Is there a memory penalty to passing around large objects (like an entire http request, or the blob contents of an uploaded file) between functions within the same (Erlang) process?
It is my understanding that Erlang passes arguments by value. This would mean passing large objects means their "value" is passed each time a function call is made with that object as an argument.
To make things more concrete, consider in pseudocode two ways of doing the exact same thing.
Method 1
X = <<......>>, %X is a very large binary
Value1 = prelim_fun(X), %Value1 is a smaller object, e.g. a hash
FinalValue = final_fun(Value1).
final_fun(Value1) ->
FinalValue = further_fun(Value1),
FinalValue.
Method 2
X = <<......>>, %X is a very large binary
FinalValue = final_fun(X).
finalfun(X) ->
Value1 = prelim_fun(X),
FinalValue = further_fun(Value1),
FinalValue.
In the first case, only the results of a preliminary computation are passed, while in the second the large blob is passed directly to the function. Does the first method have a lighter memory footprint?
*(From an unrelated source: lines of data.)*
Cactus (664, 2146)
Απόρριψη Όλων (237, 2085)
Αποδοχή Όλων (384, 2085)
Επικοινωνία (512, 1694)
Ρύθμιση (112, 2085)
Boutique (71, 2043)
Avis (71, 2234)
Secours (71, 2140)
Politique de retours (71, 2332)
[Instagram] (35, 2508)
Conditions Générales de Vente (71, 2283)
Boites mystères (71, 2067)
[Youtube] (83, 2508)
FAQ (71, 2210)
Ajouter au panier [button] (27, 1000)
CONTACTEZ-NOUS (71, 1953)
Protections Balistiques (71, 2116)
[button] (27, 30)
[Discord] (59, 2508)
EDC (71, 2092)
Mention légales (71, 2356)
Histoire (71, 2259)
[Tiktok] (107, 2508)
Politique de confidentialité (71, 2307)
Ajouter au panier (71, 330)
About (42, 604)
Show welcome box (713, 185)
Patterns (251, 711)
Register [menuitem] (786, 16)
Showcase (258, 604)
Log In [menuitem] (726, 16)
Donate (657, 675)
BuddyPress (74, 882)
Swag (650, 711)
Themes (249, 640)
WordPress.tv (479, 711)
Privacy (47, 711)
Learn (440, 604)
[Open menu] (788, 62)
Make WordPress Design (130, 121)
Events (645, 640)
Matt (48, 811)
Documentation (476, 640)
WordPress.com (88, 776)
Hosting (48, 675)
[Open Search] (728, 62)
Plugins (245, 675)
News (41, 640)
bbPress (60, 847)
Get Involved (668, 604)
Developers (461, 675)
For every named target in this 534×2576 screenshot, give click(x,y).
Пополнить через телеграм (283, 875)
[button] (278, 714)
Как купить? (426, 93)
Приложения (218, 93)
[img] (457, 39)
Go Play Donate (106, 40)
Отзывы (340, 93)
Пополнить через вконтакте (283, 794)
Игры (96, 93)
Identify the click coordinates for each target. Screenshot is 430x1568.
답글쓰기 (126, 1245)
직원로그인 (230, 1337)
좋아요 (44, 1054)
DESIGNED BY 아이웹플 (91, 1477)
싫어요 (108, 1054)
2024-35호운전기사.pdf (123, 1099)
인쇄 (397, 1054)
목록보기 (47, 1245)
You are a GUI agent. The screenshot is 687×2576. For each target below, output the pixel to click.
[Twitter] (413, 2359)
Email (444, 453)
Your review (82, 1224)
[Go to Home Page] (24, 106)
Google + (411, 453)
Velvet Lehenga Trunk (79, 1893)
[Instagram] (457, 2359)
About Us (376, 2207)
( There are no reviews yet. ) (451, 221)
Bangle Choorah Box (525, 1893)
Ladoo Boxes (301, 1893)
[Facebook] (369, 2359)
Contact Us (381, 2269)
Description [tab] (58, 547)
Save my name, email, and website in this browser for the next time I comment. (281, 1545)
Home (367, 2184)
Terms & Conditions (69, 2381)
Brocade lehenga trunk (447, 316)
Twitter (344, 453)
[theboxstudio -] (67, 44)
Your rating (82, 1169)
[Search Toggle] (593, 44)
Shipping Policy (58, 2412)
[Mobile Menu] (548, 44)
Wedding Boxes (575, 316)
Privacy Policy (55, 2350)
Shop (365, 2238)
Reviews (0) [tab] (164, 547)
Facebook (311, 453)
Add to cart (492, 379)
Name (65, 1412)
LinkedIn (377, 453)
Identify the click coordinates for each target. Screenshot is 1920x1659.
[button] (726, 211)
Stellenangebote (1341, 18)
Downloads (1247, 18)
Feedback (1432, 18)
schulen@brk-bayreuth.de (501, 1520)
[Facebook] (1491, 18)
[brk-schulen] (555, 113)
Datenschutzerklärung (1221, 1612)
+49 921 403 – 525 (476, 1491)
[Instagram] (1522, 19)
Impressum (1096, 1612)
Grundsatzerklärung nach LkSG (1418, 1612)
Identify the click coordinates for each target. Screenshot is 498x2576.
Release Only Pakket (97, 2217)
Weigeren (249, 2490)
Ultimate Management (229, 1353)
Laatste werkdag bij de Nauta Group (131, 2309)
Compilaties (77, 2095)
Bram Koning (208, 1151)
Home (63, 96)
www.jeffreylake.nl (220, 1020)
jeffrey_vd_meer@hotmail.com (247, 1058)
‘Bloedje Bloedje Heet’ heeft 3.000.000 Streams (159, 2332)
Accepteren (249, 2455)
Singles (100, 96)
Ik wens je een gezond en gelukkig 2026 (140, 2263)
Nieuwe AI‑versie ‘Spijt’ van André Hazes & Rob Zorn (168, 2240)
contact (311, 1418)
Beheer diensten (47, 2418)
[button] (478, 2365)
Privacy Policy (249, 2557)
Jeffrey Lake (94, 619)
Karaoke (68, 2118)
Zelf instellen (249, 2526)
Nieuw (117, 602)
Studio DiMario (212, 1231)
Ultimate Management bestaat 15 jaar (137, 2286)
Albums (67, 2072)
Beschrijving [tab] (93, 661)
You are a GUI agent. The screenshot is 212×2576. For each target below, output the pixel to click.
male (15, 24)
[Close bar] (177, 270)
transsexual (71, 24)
This is not about micro optimization. When a system deals in large files, deciding whether to pass the whole file when a simple hash would suffice, could, IF each function call consumes memory in proportion to the arguments, literally make or break the system. Considering practical numbers: if each file blob is an average of 10MB, and each hash is 10KB, the difference could be literally 1000-fold. That is NOT a "micro" optimization.
PS: Since this question seems to have 2 upvotes and 2 downvotes so far, might I request any future downvoters to be kind enough to explain why they think this is such a terrible question for this site?